Additional, user-defined attributes (e.g., scores, text length) can be added as needed.

Example: /static/dataset/creative/segment_results/016...84f.json

Session Info (Session-Level Metadata)

Location: static/dataset/[dataset_name]/session.json

High-level metadata for all writing sessions. Each JSON object represents one complete session. Only session_id is required; all other fields are user-defined based on analysis needs.

Schema:

type SessionInfo = {
  session_id: string; // Required: unique session identifier

  // Optional / user-defined fields:
  writer_id?: string; // Unique writer identifier
  topic?: string;     // Writing prompt/topic

  // Other user-defined attributes
  [key: string]: string | number | boolean | null | undefined;
};

type SessionInfoFile = SessionInfo[];

Example: /static/dataset/creative/session.json

How to import your own dataset

Data Preprocessing: You can use static/backend/index.ipynb to preprocess the data, a Google olab version is available here. You need to use [dataset_name].zip instead of folder [dataset_name].

This script takes in two files (i) data/session.jsonl, which saves the complete writing action logs as the format specified in the CoAuther Dataset Schema, and (ii) data.csv, which specific the session level data at least session_id and prompt_code.
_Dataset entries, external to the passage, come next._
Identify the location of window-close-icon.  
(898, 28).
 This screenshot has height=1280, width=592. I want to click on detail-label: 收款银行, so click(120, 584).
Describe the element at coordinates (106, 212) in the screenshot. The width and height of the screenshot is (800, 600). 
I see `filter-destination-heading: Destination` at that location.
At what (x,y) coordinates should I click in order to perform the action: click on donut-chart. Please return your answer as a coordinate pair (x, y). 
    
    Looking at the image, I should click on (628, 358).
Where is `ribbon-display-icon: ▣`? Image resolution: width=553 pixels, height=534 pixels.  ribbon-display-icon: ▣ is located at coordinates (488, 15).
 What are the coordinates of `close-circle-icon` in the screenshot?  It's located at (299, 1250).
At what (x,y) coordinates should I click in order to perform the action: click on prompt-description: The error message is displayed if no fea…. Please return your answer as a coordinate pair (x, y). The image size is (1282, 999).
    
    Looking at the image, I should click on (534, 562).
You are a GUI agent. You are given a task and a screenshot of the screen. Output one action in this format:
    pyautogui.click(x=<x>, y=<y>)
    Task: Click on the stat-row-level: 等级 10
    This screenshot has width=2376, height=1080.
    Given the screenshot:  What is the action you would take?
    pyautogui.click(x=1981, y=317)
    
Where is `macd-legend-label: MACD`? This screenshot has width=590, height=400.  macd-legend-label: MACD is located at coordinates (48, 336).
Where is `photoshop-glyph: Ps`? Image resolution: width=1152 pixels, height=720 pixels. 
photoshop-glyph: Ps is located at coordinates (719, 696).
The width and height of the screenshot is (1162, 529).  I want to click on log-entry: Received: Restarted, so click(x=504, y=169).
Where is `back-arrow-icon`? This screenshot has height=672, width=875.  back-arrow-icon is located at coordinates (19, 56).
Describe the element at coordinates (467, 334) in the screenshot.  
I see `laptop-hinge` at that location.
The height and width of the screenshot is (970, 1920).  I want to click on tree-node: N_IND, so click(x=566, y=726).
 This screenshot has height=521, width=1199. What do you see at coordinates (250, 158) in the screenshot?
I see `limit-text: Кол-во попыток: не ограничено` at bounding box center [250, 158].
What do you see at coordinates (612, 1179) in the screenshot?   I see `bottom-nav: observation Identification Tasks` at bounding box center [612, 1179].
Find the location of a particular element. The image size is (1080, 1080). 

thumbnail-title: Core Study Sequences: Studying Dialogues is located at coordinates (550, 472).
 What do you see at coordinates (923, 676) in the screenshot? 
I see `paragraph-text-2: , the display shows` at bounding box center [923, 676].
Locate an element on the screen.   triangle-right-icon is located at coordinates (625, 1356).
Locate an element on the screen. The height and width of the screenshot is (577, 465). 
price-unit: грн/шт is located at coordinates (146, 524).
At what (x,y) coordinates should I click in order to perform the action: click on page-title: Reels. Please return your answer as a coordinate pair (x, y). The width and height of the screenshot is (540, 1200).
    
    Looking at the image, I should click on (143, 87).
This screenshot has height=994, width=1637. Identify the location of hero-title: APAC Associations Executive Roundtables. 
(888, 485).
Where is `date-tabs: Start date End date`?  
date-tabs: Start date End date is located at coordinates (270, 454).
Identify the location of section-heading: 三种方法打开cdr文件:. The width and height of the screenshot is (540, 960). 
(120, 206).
Sample can be checked in static/import_dataset/creative.csv. The outputed folder [dataset_name] will contain all the files as described in Data Structure.

Loading Data into InkPulse:

  • Method One: Running InkPulse Locally. Fork this repo and run InkPulse locally following the Getting Started instructions. Place the folder generated from last step within static/dataset and register your dataset ([dataset_name]) at static/dataset/dataset_name.json. You can then start your visual exploration.
  • Method Two: Upload Directly to the Website. Direct upload support is currently under development. Stay tuned for updates!

Use the following code to convert your dataset into local database. NOTE: only folder that in static/dataset will be detected.

npx tsx scripts/import-groups.ts

Or, you can upload a .zip file on the website.